** Opening Extract provided block **
Shedding light on mystery of Raman signal enhancement (w/video)

(Nanowerk News) Raman spectroscopy is an analytic technique commonly used to gain insight into bonding configuration and symmetry in molecules. This technique uses light scattered by vibrations from atoms to provide scientists with a unique signal, or fingerprint, for a given molecule. However, for nanoscale materials and interfaces, this signal is far too weak to be detected.
Surface-enhanced Raman spectroscopy, or SERS, is a surface-sensitive technique capitalizing on the enhancement of a Raman signal from a molecule placed on a rough metal surface. This surface behaves like an array of antennas, amplifying a signal billions of times or more and making it easier to detect. In recent years, this technique has been used to identify faded pigments in watercolor artist Winslow Homer's colorless skies, and proposed as a nanoscale sensor in biological warfare. However, the chemical aspect of this enhancement has baffled researchers for decades.
"The role of surface chemistry in SERS has been unexplained for more than thirty years," says Alexey Zayak, a post-doctoral scholar working with Jeff Neaton, Director of the Theory of Nanostructured Materials Facility at Berkeley Lab's Molecular Foundry, a U.S. Department of Energy (DOE) national nanoscience user facility. "Many theories have been proposed for why it occurs, but the chemical contributions to SERS were never established enough to draw a simple, systematic picture of this behavior. Working with experimentalists and with a new theoretical approach, we were able to isolate the chemical contributions."
Previous efforts to understand the change in Raman signal of molecules attached to a metal surface have struggled to separate chemical contributions to enhancement. In this study, Zayak and Neaton performed quantum-mechanical calculations to show changes in Raman signal intensity caused by the chemical binding of benzene thiol, a ring-like organic molecule, onto a gold surface.
** Closing Extract provided block **
** Opening Stored data block **
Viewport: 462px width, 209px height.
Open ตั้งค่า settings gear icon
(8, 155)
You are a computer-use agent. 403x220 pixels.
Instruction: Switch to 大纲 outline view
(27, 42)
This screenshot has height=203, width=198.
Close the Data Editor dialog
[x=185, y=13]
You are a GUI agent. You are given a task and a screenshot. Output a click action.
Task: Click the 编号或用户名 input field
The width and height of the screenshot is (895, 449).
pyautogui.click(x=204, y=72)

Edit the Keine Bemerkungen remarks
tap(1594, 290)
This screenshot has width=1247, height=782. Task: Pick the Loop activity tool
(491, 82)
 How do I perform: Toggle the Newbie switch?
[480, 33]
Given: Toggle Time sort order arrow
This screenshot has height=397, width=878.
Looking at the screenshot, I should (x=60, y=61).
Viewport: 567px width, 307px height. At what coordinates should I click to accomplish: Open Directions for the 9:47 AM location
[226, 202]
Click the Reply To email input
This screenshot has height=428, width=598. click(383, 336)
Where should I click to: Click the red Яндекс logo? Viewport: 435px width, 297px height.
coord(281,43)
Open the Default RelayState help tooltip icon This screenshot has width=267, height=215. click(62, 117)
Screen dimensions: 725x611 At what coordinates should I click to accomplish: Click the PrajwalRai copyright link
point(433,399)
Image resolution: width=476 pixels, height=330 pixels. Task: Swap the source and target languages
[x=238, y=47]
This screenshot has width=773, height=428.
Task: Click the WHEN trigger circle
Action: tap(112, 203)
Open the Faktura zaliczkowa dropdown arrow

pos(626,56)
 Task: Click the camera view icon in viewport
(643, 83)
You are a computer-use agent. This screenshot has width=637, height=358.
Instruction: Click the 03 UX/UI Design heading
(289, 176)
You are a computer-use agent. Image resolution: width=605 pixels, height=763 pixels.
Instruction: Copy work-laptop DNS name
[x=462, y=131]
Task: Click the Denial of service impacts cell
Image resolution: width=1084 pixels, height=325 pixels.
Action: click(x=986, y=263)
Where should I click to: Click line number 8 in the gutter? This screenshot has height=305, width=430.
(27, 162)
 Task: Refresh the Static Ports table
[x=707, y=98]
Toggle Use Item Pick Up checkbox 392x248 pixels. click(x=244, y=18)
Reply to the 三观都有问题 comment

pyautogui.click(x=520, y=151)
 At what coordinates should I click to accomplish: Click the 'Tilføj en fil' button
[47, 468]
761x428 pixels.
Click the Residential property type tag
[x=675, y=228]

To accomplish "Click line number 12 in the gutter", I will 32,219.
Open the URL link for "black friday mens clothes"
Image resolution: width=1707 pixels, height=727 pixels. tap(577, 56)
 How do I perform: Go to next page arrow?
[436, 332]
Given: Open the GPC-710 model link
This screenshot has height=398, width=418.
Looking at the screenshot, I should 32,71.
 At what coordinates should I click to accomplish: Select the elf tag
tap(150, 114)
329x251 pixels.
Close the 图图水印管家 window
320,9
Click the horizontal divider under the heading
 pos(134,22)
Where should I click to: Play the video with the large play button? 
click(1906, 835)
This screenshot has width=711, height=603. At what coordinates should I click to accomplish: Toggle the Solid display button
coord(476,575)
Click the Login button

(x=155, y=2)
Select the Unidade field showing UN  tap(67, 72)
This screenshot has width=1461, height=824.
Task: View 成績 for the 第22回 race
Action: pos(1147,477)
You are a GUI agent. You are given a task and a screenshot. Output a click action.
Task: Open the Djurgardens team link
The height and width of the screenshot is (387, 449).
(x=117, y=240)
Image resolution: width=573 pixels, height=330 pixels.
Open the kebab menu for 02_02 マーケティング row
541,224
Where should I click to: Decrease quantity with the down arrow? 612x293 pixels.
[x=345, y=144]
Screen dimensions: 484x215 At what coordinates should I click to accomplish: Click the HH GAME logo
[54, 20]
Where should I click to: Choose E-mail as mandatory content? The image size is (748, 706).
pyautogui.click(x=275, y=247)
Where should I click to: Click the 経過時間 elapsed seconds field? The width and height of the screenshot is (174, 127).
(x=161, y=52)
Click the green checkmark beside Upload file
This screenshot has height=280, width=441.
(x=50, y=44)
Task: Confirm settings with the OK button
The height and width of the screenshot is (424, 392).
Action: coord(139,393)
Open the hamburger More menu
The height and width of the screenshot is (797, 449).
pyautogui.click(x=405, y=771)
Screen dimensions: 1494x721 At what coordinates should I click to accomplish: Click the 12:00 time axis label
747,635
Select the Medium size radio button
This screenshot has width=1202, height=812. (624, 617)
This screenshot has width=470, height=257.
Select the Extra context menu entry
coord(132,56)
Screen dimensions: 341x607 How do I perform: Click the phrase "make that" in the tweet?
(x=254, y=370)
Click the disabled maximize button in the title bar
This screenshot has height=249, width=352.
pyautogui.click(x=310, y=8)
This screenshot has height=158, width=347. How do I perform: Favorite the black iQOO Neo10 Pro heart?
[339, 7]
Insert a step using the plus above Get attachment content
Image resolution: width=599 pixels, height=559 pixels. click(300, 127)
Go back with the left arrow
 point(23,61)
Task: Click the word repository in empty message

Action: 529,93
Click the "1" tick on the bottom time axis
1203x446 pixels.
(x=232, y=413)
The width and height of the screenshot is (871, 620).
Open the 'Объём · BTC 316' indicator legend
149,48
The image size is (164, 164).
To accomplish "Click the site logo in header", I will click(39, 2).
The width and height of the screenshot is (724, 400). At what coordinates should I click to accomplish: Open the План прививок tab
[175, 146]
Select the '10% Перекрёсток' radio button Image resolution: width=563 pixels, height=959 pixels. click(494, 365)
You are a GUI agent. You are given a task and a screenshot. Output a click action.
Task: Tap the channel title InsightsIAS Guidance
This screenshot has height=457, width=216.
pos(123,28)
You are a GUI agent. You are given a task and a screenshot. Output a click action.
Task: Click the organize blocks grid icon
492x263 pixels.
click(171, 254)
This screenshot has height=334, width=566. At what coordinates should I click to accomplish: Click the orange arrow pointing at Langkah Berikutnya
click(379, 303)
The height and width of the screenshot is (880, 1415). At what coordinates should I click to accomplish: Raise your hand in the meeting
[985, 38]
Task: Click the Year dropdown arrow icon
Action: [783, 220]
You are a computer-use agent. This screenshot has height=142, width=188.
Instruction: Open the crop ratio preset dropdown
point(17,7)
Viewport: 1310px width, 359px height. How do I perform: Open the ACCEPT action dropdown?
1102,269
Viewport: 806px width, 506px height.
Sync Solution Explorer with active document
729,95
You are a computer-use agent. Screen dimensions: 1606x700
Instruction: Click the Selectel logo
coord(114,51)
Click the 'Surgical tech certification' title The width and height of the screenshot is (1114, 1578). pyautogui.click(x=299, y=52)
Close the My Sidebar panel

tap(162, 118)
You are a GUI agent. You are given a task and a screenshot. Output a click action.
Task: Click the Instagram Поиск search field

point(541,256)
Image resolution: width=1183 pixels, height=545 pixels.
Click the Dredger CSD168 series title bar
** Closing Stored data block **
Work required –
Answer these questions from the article on Raman signal enhancement:
(a) What does the abbreviation SERS stand for?
(b) The faded pigments in which watercolor artist's skies has SERS been used to identify?
(c) Onto what surface is benzene thiol bound in the calculations by Zayak and Neaton?
The items have no connection to the article on Raman signal enhancement.

Completed exercise –
(a) Surface-enhanced Raman spectroscopy.
(b) Winslow Homer.
(c) A gold surface.